Quite understandably, we hear all too often that people are concerned about their futures. So it was surprising the other day to speak to a farmer whose outlook verged on the sanguine, at least on one issue: ‘Things seem to have calmed down on expropriation without compensation.’

EWC – the drive by the State to empower itself to seize assets without paying for them – is arguably the severest threat to the country’s future to have presented itself since 1994.

And nowhere is this more immediate than in respect of the country’s farming community. Most of the ‘debate’ around this has been explicitly couched in land and agrarian terms. Farmers themselves have been the on-again-off-again target of abuse and stigmatisation as this has unfolded.

Nevertheless, our interlocutor could argue that EWC does not occupy the same profile that it did for most of 2018. And there is some truth to this. Whereas EWC was proudly trumpeted as a solution to the country’s land reform malaise – in messianic language, President Ramaphosa declared that it would turn the country into a Garden of Eden – it is now rather more sparingly deployed. Indeed, in public pronouncements, official talk is of ‘land reform’. In the State of the Nation Address, EWC was not mentioned.

Yet this is deceptive. ‘Go and see for yourself’. EWC remains proudly promoted by many within the ruling African National Congress (ANC). And even though the president neglected to mention EWC in his SONA, he was subsequently emphatic about it. ‘Parliament will have to deal with the Land Expropriation without Compensation Bill to achieve agrarian reform and spatial justice,’ he said in response to the Economic Freedom Fighters’ Julius Malema. Note that President Ramaphosa has chosen to describe pending legislation (either the Draft Expropriation Bill of 2019 or a prospective constitutional amendment) as the ‘Land Expropriation without Compensation Bill’. This is very revealing.

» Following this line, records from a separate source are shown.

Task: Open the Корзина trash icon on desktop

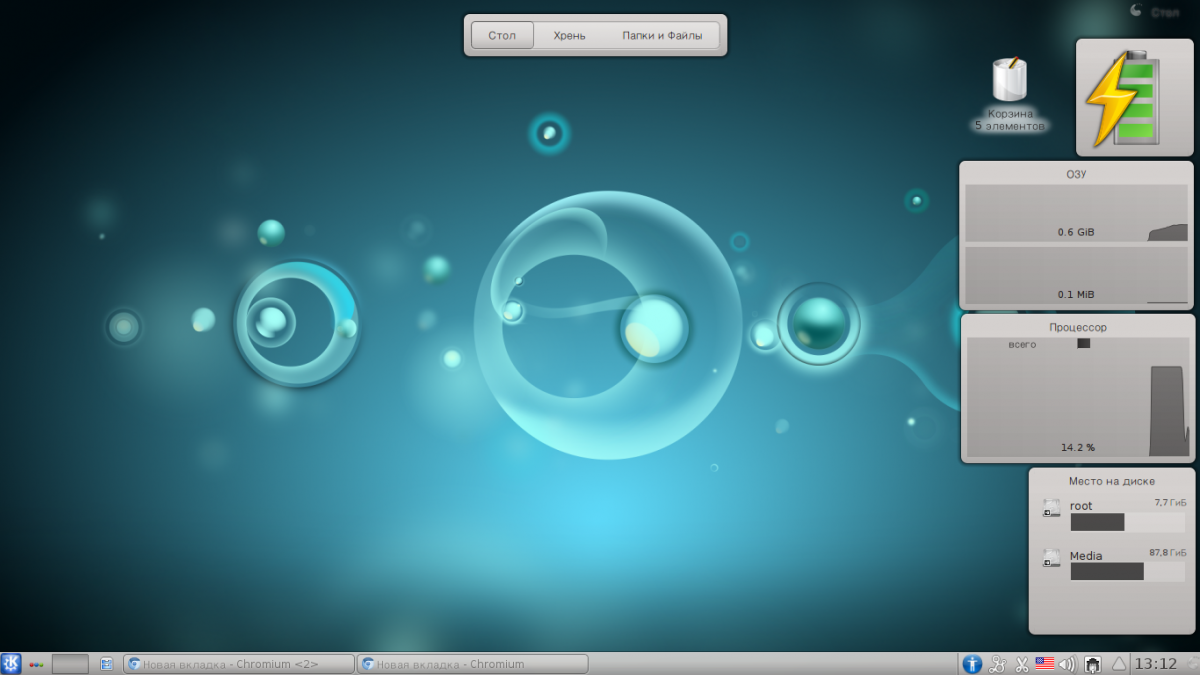Action: tap(1010, 81)
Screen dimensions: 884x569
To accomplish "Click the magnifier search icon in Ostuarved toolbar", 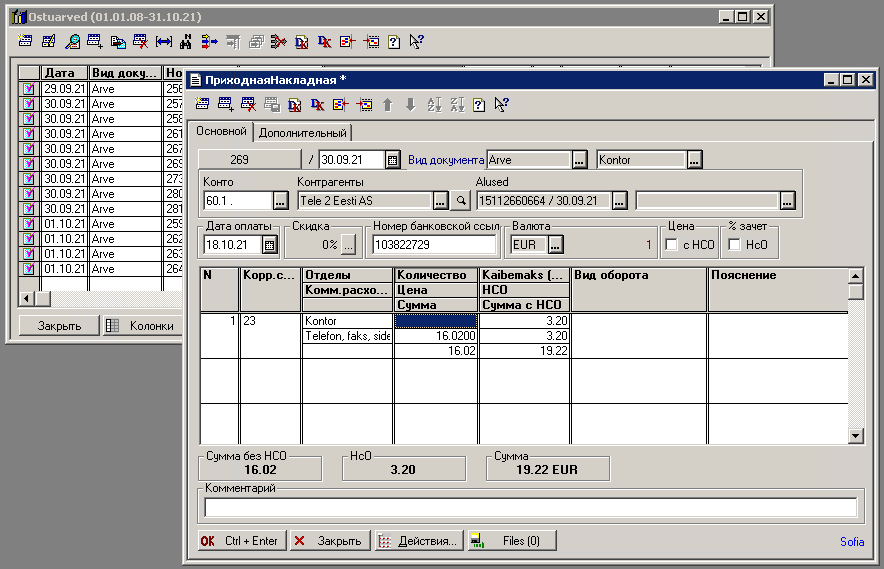I will pos(72,42).
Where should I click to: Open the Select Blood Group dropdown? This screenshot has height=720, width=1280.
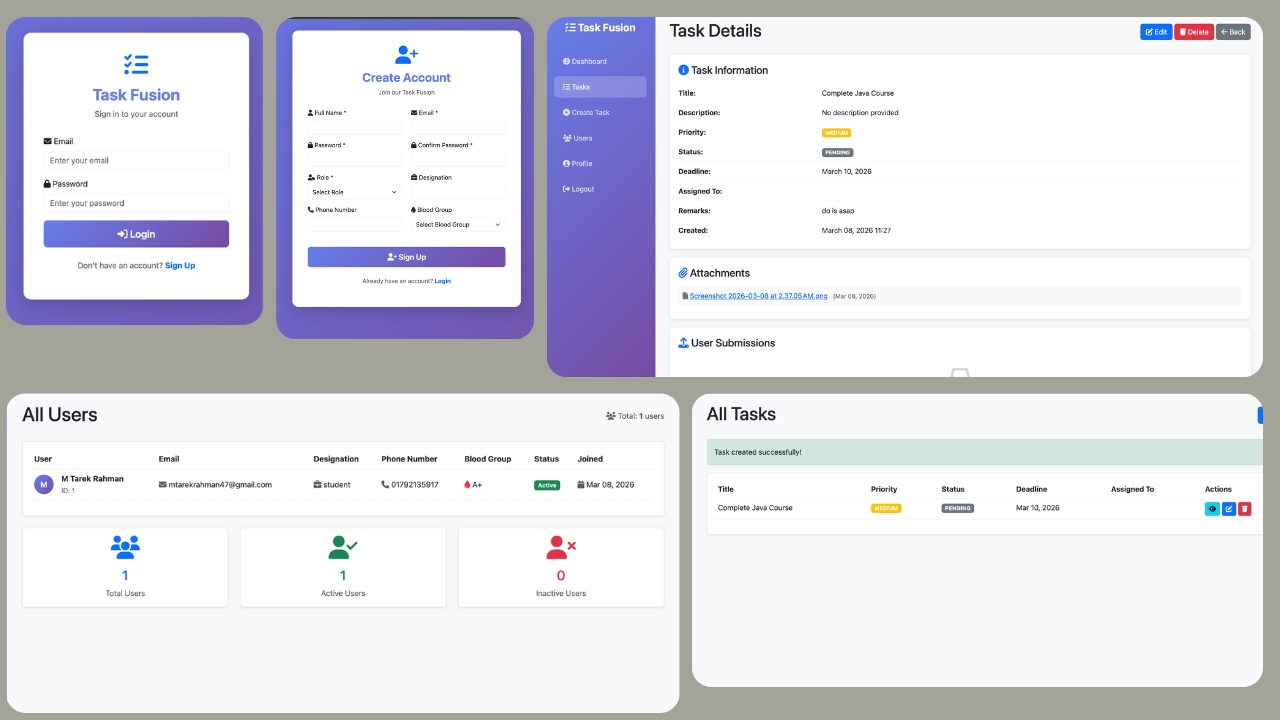coord(456,224)
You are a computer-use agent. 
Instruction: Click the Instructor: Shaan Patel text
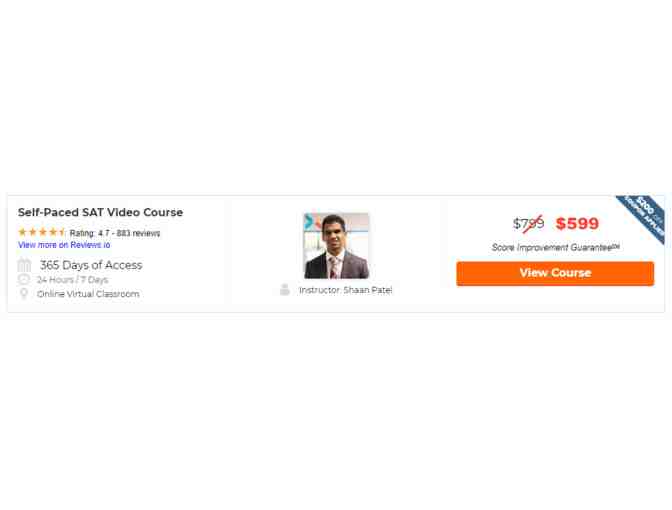pyautogui.click(x=345, y=290)
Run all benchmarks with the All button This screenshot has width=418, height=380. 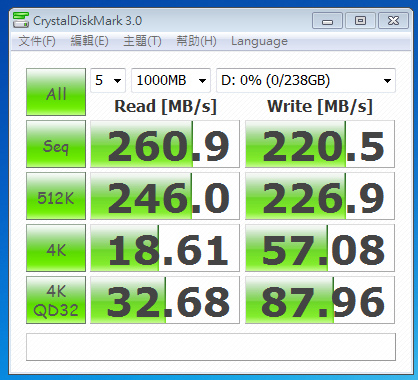(56, 92)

Perhaps equally revealing – although poorly understood – have been recent comments by Lindiwe Sisulu, Minister of Human Settlements, Water and Sanitation. She told Parliament: ‘With the new draft legislation for land expropriation in the pipeline, we will make sure that we are the first takers in the queue for expropriated land. In short, we will be the first expropriators as soon as legislation is passed.’

The initial target would be publicly owned land in Cape Town.

The minister’s remarks confirm that this measure is a firm intention of the government, that it is on the way, and is eagerly awaited as something to be used. Indeed, a cynic might say that she is confirming that it is a measure to be targeted at the ruling party’s opponents.

Her party colleague, ANC deputy secretary general Jessie Duarte – while defending the country’s ambassador to Denmark on her recent vulgar, racially charged outburst – separately confirmed a commitment to EWC, and made clear that privately owned assets, not least farmland, was firmly in its sights.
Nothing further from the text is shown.